Image PDF scraping

pdf
ocr
studio

#1

Hi

I need to scrape some details from a “scanned - image” PDF for which I used Anchor base activity with Find Image (pointing to the label) as the anchor and Get OCR text as the activity to extract value.

However when I execute this flow, I’m getting an error saying "Value does not fall within the expected range."
This error is coming from the Get OCR text activity.

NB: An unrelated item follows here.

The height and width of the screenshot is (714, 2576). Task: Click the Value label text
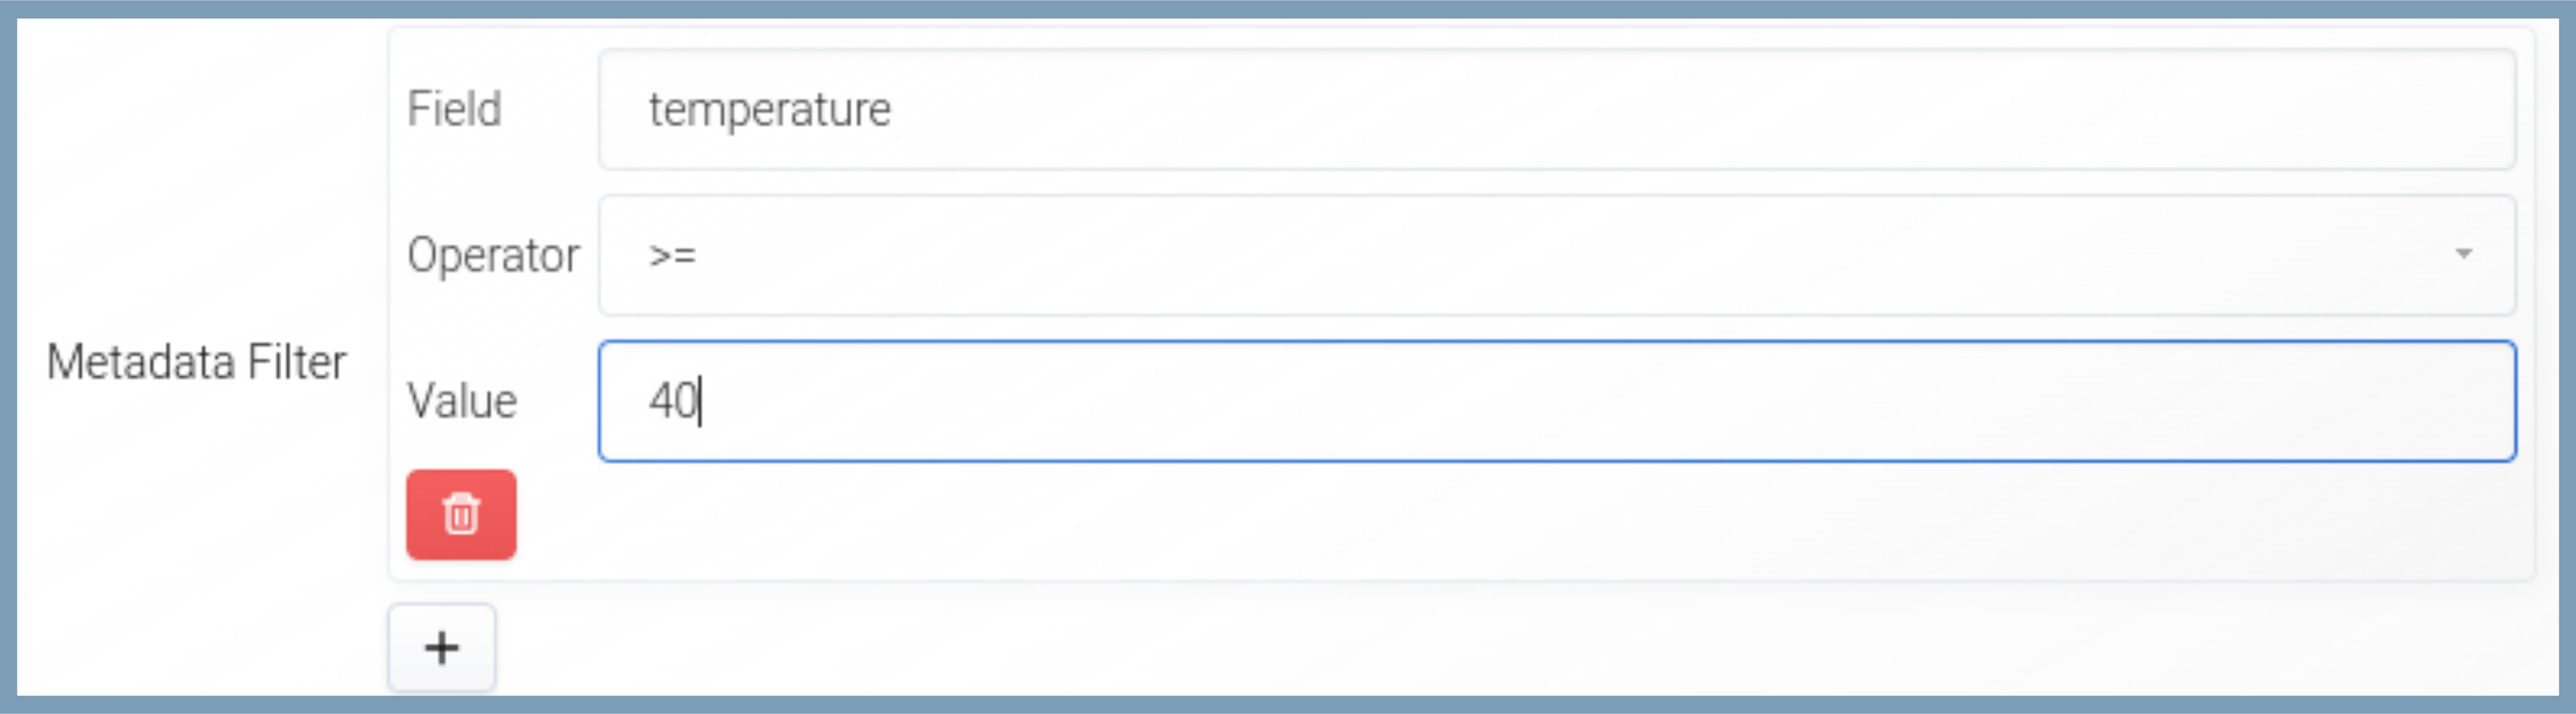pyautogui.click(x=462, y=401)
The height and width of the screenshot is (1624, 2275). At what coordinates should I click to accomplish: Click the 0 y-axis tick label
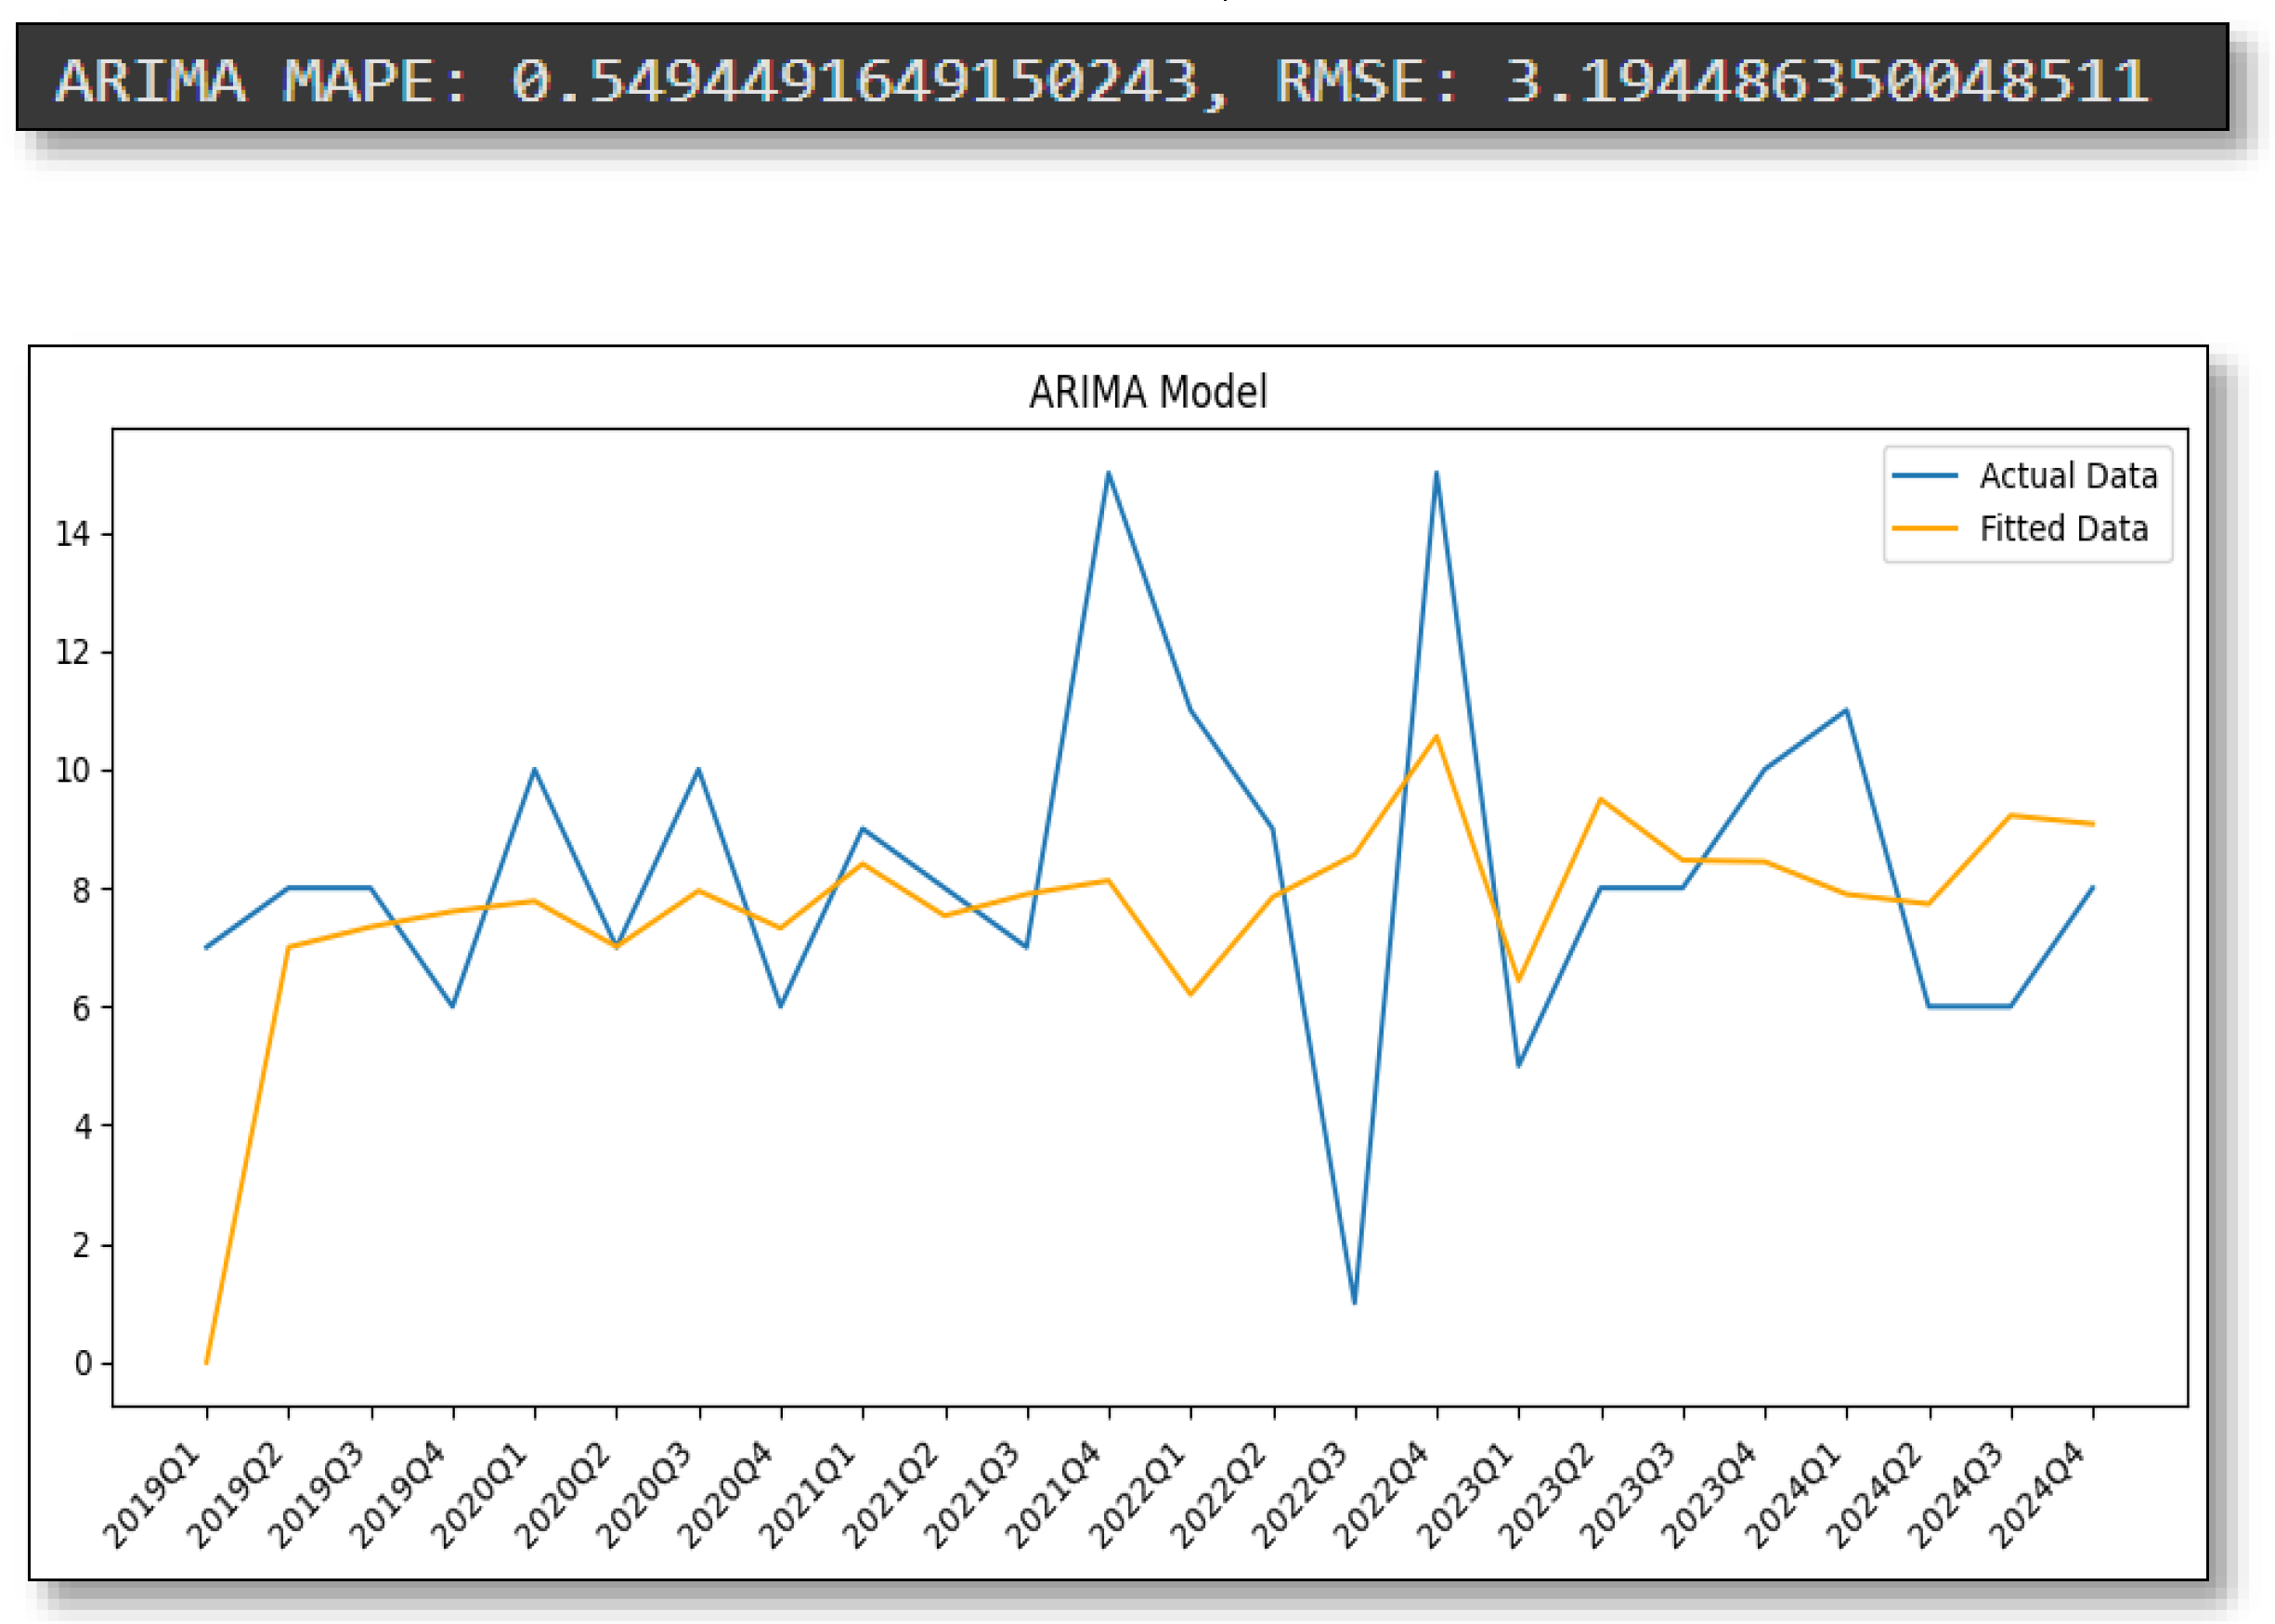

Is it even possible to use Anchor Base for Scanned image pdf?

Please suggest.


#2

Hi!

Could you share a sample of you scanned pdf? I think this error might occur because it doesn’t recognize what you are indicating.


#3

Try using the “read pdf with OCR” activity to get the full text, then, do some string manipulations using substring and other methods to get the needed details.


#4

Do you have any examples related to string manipulations, if so please attach here


#5

Hi, I am new to UI Path and need some help in extracting Text out of Scanned Image PDF which is stored in particular location.PDF document contains similar structure of images and i need to extract specific text (i.e Name, Age, Father Name…) of that image document and the extracted information should be stored in .txt file or excel file.


#6

Hi,

I am trying to scap data from a digital pdf, however i tried different OCR methods and data scrapping. I am unable to identify which check boxes are checked. Any ideas?